Search the records for the string "Edit" and copy every line in which it appears.

● STORED DATA:
......

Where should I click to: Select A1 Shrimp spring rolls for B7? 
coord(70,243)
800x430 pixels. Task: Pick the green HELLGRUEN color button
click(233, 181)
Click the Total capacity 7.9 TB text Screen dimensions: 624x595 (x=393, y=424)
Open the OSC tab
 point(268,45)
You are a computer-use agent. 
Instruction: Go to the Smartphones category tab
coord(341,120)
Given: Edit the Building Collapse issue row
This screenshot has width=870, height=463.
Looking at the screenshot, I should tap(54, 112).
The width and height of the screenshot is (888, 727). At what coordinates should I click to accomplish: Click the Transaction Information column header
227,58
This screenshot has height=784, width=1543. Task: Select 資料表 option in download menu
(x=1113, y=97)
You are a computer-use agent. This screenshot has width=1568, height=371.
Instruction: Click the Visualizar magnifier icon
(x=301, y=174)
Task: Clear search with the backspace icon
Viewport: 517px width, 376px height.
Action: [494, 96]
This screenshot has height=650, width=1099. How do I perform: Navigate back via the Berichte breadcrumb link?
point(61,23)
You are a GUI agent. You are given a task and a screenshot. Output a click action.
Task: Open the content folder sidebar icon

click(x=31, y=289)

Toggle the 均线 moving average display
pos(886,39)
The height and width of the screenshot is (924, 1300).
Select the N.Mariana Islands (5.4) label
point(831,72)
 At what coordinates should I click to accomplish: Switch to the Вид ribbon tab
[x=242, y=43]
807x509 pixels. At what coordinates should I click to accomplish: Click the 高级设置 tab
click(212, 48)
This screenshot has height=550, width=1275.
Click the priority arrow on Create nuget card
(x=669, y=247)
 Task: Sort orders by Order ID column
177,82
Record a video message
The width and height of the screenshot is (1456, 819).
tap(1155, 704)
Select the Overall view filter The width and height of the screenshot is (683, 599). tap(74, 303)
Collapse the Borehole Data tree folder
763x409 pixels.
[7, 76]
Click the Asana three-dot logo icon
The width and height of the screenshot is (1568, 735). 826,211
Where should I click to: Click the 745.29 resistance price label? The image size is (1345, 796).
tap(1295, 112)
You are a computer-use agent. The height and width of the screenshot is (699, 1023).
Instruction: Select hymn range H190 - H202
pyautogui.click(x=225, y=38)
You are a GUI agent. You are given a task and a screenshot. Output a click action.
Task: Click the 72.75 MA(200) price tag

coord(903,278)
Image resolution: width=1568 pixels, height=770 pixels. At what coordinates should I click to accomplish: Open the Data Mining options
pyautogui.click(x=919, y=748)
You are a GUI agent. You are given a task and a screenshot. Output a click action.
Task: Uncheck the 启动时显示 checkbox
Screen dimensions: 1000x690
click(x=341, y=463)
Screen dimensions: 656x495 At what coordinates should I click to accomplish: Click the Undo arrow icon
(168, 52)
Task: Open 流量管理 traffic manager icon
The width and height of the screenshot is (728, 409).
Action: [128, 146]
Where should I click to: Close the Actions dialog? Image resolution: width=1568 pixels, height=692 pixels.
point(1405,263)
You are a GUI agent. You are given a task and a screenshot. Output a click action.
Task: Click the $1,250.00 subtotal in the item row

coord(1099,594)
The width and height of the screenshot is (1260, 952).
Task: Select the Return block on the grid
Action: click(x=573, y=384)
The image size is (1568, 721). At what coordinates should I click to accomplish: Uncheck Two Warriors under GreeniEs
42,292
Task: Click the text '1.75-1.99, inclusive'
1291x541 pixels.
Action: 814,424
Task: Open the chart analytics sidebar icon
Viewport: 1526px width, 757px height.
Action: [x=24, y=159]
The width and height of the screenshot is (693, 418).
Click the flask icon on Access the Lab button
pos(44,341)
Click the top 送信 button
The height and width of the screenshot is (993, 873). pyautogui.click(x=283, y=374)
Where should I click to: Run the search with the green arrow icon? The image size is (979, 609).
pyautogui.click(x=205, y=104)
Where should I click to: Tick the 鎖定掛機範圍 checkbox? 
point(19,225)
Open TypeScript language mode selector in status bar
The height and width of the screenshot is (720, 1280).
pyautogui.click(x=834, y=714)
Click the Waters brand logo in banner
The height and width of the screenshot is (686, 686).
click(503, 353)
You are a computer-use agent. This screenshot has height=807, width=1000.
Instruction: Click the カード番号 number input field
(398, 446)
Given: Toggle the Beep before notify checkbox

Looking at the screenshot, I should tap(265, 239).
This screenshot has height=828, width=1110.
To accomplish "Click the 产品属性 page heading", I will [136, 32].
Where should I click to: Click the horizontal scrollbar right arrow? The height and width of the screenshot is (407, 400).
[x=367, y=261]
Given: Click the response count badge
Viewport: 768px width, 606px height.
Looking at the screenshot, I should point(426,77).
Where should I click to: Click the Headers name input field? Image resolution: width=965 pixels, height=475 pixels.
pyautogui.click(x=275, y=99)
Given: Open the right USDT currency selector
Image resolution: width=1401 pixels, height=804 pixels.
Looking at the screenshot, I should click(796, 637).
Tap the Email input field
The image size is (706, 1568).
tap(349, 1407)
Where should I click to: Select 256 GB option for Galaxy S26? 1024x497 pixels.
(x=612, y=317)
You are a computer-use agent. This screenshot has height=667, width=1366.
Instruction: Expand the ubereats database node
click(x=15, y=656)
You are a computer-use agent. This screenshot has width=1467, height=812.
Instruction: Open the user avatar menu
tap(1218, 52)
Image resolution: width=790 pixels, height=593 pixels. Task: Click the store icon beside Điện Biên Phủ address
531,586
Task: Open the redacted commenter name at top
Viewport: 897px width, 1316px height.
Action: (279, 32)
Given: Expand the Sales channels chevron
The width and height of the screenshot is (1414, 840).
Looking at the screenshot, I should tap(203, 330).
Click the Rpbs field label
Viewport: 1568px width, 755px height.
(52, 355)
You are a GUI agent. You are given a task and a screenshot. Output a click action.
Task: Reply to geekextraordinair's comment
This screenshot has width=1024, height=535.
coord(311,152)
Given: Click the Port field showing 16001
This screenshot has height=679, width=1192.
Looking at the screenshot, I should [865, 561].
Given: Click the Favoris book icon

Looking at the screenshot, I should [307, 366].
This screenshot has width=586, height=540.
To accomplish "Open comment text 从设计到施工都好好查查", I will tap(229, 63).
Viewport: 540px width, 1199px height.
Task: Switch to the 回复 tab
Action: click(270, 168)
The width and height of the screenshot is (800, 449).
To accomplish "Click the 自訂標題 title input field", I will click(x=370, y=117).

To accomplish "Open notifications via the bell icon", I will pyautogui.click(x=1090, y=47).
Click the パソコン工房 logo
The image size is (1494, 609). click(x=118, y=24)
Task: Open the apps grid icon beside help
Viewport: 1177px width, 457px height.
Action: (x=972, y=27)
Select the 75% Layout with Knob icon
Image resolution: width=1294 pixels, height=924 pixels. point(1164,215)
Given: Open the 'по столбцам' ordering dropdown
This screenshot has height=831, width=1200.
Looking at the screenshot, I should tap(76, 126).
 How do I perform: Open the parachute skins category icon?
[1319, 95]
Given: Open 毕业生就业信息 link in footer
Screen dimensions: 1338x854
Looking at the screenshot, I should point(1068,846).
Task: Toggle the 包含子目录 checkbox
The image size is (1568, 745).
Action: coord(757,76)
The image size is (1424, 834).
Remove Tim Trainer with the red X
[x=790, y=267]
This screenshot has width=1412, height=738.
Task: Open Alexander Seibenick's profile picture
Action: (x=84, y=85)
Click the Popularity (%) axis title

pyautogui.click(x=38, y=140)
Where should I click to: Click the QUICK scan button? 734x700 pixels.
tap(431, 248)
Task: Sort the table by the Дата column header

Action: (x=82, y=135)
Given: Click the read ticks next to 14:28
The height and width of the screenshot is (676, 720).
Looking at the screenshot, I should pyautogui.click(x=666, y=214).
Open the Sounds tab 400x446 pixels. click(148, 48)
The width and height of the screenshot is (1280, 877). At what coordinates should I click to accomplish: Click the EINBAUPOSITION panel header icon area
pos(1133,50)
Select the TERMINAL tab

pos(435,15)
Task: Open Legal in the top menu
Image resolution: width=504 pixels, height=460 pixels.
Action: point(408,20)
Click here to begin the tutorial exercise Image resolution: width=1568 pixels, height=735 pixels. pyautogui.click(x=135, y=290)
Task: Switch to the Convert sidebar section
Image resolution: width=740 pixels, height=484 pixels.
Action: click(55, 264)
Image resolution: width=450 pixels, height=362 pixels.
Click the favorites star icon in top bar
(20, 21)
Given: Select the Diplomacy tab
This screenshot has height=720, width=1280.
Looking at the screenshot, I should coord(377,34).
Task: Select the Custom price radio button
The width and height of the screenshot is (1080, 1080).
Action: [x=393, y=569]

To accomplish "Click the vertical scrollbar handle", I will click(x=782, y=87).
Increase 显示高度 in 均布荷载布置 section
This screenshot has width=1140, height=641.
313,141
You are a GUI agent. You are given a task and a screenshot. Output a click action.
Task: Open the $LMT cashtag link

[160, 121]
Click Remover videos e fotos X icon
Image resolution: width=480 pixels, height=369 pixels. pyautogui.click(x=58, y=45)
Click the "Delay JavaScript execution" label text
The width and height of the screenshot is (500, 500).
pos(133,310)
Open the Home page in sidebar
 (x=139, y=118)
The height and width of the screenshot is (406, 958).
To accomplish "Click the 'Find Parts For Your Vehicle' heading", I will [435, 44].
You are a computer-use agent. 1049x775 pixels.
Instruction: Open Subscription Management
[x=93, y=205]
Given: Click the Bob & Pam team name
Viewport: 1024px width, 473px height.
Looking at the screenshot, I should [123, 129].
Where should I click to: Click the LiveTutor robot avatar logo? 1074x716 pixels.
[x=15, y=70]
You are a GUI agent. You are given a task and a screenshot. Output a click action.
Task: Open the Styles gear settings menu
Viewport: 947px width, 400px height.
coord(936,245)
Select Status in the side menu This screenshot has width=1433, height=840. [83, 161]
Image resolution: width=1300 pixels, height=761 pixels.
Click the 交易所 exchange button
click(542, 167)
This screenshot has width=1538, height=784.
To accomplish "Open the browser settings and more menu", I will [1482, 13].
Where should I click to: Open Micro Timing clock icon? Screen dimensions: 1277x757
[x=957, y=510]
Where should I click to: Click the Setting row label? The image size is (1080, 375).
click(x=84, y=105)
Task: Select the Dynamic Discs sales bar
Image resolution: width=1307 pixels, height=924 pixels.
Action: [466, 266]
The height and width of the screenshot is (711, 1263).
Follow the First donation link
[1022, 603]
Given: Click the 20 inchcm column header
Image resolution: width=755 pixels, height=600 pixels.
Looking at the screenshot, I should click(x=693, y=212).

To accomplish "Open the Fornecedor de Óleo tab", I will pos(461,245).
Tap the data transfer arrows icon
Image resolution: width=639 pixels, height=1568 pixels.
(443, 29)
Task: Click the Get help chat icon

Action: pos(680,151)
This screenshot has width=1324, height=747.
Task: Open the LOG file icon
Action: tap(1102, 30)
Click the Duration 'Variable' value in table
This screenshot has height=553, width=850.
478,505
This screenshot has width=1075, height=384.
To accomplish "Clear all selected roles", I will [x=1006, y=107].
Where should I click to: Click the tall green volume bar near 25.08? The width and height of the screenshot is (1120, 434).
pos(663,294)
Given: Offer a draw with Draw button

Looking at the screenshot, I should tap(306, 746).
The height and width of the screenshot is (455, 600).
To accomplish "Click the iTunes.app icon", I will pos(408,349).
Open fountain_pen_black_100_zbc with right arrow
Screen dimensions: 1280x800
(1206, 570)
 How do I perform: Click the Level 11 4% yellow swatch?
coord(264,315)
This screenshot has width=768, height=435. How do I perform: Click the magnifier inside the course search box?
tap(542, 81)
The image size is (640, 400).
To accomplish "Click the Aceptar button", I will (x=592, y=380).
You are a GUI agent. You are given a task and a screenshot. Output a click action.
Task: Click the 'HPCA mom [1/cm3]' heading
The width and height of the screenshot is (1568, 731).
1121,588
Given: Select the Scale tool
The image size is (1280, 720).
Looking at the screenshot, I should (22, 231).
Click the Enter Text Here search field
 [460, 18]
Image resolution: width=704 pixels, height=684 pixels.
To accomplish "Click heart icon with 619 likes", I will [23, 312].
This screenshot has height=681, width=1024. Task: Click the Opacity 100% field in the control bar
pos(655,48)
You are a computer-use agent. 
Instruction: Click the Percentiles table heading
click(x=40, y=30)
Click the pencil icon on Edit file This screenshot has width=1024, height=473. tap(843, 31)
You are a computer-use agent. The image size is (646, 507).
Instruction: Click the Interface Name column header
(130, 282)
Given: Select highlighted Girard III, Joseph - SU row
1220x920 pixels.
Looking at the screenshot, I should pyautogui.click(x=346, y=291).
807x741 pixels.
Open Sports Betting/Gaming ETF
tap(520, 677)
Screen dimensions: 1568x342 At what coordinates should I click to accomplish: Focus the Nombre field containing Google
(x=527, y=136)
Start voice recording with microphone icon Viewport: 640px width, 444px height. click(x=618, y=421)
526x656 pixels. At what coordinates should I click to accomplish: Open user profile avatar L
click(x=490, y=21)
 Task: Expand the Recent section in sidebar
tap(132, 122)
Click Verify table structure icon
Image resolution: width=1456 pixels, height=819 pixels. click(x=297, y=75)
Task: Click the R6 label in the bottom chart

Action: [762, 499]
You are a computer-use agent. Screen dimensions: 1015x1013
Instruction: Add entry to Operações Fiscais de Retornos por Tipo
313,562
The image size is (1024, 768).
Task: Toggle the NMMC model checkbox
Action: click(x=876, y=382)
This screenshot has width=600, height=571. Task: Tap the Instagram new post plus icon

......

● PROBLEM SOLUTION:
Given: Edit the Building Collapse issue row
Click the pencil icon on Edit file This screenshot has width=1024, height=473. tap(843, 31)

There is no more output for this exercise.